Investor interest in bitcoin is related to many factors. Bitcoin is not in danger of license revocation, bankruptcy or default, it is not threatened with closure, since this coin is decentralized and does not belong to anyone. Simply put, the Bitcoin network is owned by every person who owns even the smallest amount of bitcoins. Its emission is limited to 21 million coins, 18.5 million of which have already been mined, and the rest will be mined until 2140. The scarcity of bitcoin and the high demand for it leads to an increase in its value over time. Against the backdrop of the non-stop operation of the printing press by the leading central banks of the world, which depreciate traditional currencies, bitcoin is an excellent protector against inflation.

As history and practice show, all risky assets grow in price over time. Accordingly, the most competent decision would be to invest money in cryptocurrencies and stocks for the long term - 10-15 years or more, until retirement.

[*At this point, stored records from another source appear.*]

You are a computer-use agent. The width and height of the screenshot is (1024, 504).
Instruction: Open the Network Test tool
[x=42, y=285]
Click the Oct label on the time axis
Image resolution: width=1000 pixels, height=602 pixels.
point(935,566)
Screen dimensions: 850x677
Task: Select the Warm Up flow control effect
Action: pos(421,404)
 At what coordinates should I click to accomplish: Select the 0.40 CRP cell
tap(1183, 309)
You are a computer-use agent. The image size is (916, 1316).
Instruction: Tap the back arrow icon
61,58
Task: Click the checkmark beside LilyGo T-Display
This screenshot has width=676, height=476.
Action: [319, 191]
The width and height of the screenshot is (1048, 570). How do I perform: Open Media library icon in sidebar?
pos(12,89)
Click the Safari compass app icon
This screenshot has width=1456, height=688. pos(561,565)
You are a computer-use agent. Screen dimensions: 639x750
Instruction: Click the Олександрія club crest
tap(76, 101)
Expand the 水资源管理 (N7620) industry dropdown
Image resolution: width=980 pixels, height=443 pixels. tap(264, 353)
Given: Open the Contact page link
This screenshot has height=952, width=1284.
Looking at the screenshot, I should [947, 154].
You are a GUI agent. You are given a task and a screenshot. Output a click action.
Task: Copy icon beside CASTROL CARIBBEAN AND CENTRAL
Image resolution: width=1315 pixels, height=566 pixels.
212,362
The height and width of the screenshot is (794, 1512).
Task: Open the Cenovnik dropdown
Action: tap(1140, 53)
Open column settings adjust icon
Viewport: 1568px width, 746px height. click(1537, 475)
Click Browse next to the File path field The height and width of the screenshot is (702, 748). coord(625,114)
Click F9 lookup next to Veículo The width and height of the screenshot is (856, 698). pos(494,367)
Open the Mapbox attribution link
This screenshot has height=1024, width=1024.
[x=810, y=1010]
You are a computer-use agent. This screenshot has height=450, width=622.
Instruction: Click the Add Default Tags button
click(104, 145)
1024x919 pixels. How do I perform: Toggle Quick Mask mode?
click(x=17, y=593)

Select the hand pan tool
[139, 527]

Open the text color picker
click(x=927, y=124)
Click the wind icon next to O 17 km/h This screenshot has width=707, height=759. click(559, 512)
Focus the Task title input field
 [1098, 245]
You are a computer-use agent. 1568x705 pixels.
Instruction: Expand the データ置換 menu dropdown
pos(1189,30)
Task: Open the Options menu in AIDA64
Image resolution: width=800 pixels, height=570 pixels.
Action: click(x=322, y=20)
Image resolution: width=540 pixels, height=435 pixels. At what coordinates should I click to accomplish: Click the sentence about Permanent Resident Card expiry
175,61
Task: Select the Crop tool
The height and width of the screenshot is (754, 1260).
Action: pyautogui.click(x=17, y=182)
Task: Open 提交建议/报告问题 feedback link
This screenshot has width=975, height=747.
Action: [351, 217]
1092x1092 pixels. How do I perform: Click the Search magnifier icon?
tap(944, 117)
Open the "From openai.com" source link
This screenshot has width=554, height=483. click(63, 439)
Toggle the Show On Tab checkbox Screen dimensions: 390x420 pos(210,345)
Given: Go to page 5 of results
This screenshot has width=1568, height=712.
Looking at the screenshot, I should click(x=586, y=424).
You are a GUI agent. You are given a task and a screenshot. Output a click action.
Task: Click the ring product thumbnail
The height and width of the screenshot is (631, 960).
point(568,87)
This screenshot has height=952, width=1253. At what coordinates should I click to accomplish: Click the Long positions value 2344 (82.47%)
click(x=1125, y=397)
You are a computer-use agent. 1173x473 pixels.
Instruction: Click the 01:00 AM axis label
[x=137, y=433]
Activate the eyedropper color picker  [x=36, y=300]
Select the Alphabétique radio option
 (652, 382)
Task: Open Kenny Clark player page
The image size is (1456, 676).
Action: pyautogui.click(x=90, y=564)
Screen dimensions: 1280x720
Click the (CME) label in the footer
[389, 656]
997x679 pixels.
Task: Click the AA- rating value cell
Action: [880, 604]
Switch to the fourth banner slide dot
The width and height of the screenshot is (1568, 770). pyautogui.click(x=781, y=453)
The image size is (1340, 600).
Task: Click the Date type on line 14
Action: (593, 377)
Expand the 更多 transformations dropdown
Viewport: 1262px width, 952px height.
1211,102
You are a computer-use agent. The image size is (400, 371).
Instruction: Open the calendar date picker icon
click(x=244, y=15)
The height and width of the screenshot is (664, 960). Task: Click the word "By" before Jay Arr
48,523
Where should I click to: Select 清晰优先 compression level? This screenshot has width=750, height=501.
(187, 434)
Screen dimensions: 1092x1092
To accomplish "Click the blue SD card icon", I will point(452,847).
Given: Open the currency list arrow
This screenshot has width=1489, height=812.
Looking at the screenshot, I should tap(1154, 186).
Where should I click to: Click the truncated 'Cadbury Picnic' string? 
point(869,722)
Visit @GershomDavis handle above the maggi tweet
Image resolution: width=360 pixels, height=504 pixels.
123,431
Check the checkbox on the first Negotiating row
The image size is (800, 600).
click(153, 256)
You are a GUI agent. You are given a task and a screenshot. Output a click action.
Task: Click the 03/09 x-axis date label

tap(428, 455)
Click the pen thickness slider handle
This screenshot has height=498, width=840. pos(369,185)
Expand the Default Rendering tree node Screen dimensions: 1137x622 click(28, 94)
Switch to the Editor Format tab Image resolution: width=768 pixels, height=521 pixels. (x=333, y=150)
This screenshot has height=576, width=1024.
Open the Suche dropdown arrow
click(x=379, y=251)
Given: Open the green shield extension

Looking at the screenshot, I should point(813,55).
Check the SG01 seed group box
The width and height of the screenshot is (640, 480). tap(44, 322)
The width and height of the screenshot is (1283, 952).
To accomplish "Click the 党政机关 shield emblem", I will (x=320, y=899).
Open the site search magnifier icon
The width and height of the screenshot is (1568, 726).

The benefits of saving through cryptocurrency:
  • decentralization and autonomy - no person in the world can ban or stop the network of bitcoin, ethereum or other cryptocurrencies. Only if the Internet is turned off completely around the world;
  • shortage - limited supply, as well as the difficulty of mining cryptocurrencies make them one of the most valuable assets in the world, today even more valuable than gold;
  • potentially high returns - scarcity and decentralization only increase the demand for cryptocurrencies, due to which their value only grows.
Disadvantages of accumulation through cryptocurrency:
  • regulatory uncertainty - not all countries of the world have formed precise and specific laws, as well as taxation regimes for cryptocurrencies, which may make it difficult to buy or sell cryptocurrencies for ordinary money in some countries . This hinders the development of the industry, but in no way stops it.
  • technical difficulty for inexperienced people and beginners. It will not work to figure out in a couple of minutes how to buy, withdraw and safely store cryptocurrencies. Cryptocurrencies, despite all their charm, are quite a difficult asset to study and, at times, this leads to a loss of capital: theft, loss of a private key, or sending to a non-existent address, from which it is no longer possible to return assets.
  • strong volatility. It is not uncommon for bitcoin to rise or fall by several thousand dollars in just a few hours. This discourages many investors, and also prevents them from integrating cryptocurrencies deeper into everyday life.

Non-state pension fund

You can save money through a non-state pension fund. An organization that accumulates pension contributions, retains their value and pays out to contributors. NPFs do not pay taxes on their income, so they have no reason to earn on your deposits. But despite the security of investments in NPFs, the state does not guarantee the accumulated savings, as is the case with a bank deposit.

Buy property

You can rent an apartment and get a stable income or sell it. The disadvantages of this method are that in a small town it can be difficult to sell an apartment, and there are crises in the real estate market. In addition, you need to think of an additional way to earn money in case the tenants give up the apartment. You also need to take out property insurance.

Deposit account

Another way is to open a bank deposit. But the world is in crisis, and inflation is growing. Now this method is ineffective. The advantages are that the money is available, interest is charged, which can be added to the deposit so that the accrued interest is higher. The disadvantage is that there is a temptation to withdraw money and spend, and the regularity of replenishment of the account depends only on your willpower.

Endowment life insurance

You will be paid the sum insured if you are alive by the date specified in the contract.